The variation based on insertion location is taken into account in the t-score calculation (see below for details on how the t-score is calculated) as the estimated variance.

How sensitively are fitness measures depending on the parameters chosen for the pipeline?

In the pipeline, parameters affecting gene fitness measures include: (i) exclusion of insertion mutants and genes based on the number of reads in the T0 sample and (ii) exclusion of insertion mutants if the insertion is within the first and last 10% of the gene. These parameters help reduce the noise due to low abundance in the inoculated library or to insertion location. For our analysis, we used the default parameters established by Wetmore et al. as lowering them would increase the noise and variability of data.

How strong is variation between triplicates? Does this explain the many unreliable fitness values?

In our experimental setup, the replicates were pooled for sequencing. qPCR analysis of pairwise and community conditions highlighted that E. coli DNA concentration in the DNA extractions was low, presumably due to the presence of DNA from the other species. This would result in only 2ng of E. coli DNA instead of the 50ng input recommend for the PCR. Consequently, barcodes with low representation in the library because of strong fitness defects may be missed by the PCR. We decided to pool PCR products of replicates of a condition to increase our chances of detecting barcodes associated with low abundance. Thus we only have one fitness value per condition and cannot assess the variation between replicates within these data. A previous RB-TnSeq analysis of E. coli growth alone on CCA in similar inoculation conditions were performed in 4 replicates in the lab and highlighted high correlation between replicates (Pearson coefficient of 0.8). Also, Wetmore et al., 2015 highlighted a correlation between 2 biological replicates ranging from 0.79 to 0.97. Thus, this highlights low variability and high reproducibility of RB-TnSeq data.

As described previously, most of the gene fitness values were not unreliable but close to 0.

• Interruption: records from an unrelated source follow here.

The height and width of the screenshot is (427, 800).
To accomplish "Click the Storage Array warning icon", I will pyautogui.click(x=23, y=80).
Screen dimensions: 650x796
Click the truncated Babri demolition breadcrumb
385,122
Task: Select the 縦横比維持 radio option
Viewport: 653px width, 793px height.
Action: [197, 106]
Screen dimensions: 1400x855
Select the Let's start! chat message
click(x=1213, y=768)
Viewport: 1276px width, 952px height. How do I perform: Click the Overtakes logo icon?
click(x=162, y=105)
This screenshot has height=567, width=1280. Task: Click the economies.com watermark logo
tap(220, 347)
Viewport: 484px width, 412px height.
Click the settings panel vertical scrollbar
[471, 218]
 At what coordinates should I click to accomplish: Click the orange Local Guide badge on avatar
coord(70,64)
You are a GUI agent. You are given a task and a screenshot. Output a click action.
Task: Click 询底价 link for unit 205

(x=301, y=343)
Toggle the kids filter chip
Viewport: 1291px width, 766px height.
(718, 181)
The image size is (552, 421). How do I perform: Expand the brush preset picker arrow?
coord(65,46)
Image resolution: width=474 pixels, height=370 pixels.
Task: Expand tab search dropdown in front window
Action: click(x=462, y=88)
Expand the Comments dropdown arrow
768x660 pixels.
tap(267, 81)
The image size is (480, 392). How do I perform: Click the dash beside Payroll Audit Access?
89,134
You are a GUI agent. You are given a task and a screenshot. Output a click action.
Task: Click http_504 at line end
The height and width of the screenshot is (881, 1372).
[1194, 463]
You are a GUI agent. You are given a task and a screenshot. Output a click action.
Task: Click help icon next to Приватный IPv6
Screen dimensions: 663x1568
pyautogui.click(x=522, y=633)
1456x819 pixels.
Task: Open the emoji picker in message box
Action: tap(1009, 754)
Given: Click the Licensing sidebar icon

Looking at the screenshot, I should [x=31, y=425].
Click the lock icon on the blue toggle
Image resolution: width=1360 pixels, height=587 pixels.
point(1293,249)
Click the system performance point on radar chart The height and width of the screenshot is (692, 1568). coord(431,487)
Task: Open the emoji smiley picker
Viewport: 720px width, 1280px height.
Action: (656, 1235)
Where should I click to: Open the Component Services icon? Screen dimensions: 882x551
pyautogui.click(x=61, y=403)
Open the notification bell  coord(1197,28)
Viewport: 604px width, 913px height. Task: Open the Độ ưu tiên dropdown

Edits have been made in the revised manuscript to remove the confusion about unreliable fitness.

Timing:

This issue is related to the library pool method that the authors use to determine fitness. Is it that they are pooling together the entire transposon deletion library, throwing it together into their CCA medium, and measuring the fitness at three different time points? What they are putting together is already a community of E. coli strains which, collectively, strongly modify their environment as they grow. Thus, this E. coli community already contains multiple interactions among mutant strains, which are probably less strong early on during the growth period (say at day 1) when the environmental effects of the community's growth (i.e. through the collective depletion and secretion of resources) would be expected to still be weak-ish. However, on days 2, 3 there should be significant environmental construction by the community, and indeed this is apparent, not only by the fact that the population is not growing anymore after ~40hr (Figure 1A), but by the fact that the genes that show a negative fitness effect on days 2-3 are not the same as those that have an effect on day 1 (Figure 1B).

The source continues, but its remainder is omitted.